Pero Freud decidió ponerle el nombre de Edipo a una pulsión universal –según esto, la experimentaban hombres y mujeres, otomíes y otomanos, gays y bugas, panistas y perredistas, el Papa y el Dalai Lama– por acostarse con mami y destronar a papi y que, de paso, sirve para resolver profundas cuestiones de identidad. Carl Jung formuló luego que las mujeres hacen las cosas a su manera y que más bien se sienten atraídas por el padre y rivalizan con la madre (complejo de Electra), pero al venerable ruco vienés no le gustó la idea, y desde entonces la discusión está servida. Después, Malinowski demostró, con pruebas en la mano, que el complejo no es tan universal y que hay sociedades en las que los conceptos freudianos del rollo edípico simplemente no aplican, o bien tienen lugar en forma distinta a como quería don Segismundo. En todo caso, uno se pregunta si, desde el punto de vista sicoanalítico, Edipo, en vez de orientar su ídem hacia su madre biológica, no lo habría dirigido hacia Mérope, quien, de bebé, lo arrulló, le limpió la caca y le testereó los destos (significado de testerear y otros links, en el blog).

Con las generaciones de hoy en día la historia de Edipo es impensable porque si el joven residente de Corinto experimenta dudas sobre su origen no irá a Delfos a que le digan verdades a medias sino a hacerse pruebas de ADN en un laboratorio y luego, con documentos en mano, y sin andar por los caminos matando a papás desconocidos, acudirá directamente al palacio tebano, se presentará ante su progenitor y le espetará:

–Yo quiero esa silla donde estás sentado tú.

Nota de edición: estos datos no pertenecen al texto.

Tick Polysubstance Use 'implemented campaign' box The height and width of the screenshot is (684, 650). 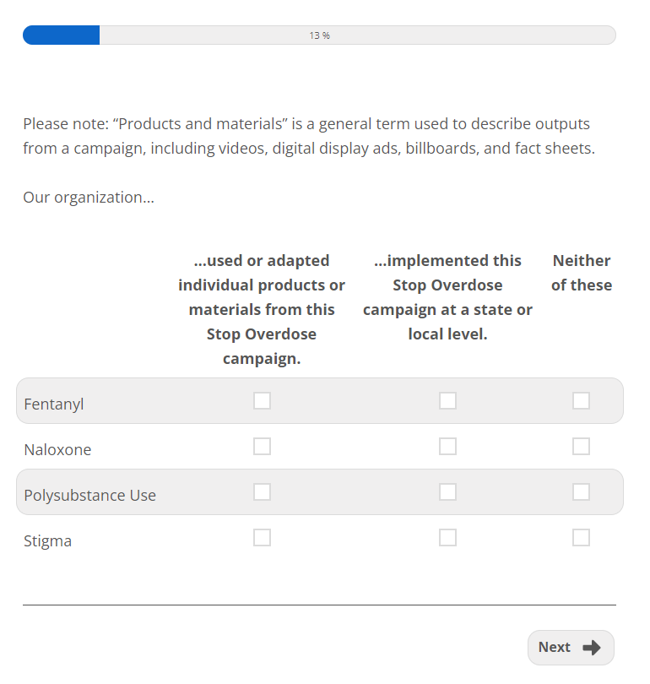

Ya me toca.

Laio, un hombre experimentado y sagaz, quien de seguro ha asistido a algunos diplomados de técnicas de negociación y solución de conflictos, responderá al joven impetuoso: Saluda primero, ¿no? ¿Cómo te ha ido? –y al notar que su vástago no anda de pulgas para cumplidos y pláticas, irá al grano: A ver, Edipo: tú lo que quieres es el poder. ¿No te interesaría compartirlo? Estoy un tanto desbordado por mis tareas, y...

–Na, na, na: lo quiero todo. Ni creas que me conformaré con ser tu ayudante.

–Muy bien –replica Laio, iluminado por la súbita perspectiva de una jubilación padrísima (se ve a sí mismo escribiendo sus memorias y dedicado, ¡por fin!, a las manualidades de Mecánica Popular) y bendice el momento en que engendró al mocetón impertinente. En su interior, las bases para un acuerdo están sentadas. Aunque, epa, falta el punto más espinoso:

–¿Y con Yocasta, qué? ¿También quieres hacerla tu mujer?

–Pero qué te pasa –responde el muchacho, muy seguro de sí mismo–. Tú eres el único que aguanta a esa señora fofa, parlanchina, regañona y que no entiende nada de nada. Ah, y además, es mi madre, no la friegues.

El viejo soberano se siente inquieto al escuchar aquello, pues leyó por ahí que no hay hombre que no convierta a su progenitora en primer objeto amoroso y en motivo de deseo, y que eso es necesario para el sano desarrollo de la personalidad.

–¿Cómo? ¿Y entonces en quién has depositado tu fijación edípica?

–Pues... la que me movía la hormona de chavito era mi tía Queta, que estaba más joven, olía bien rico y era buena onda...

Tiene toda la razón, piensa Laio, reconfortado, y se dispone a convocar a una sesión fraudulenta del consejo de administración para ceder sus acciones al vástago recuperado; se felicita porque se irán al caño las taimadas ambiciones de Creonte –ese cuñado incómodo– y se dice a sí mismo: Lo que sigue va a estar más aburrido que los últimos siglos de la historia suiza. Pero qué bueno.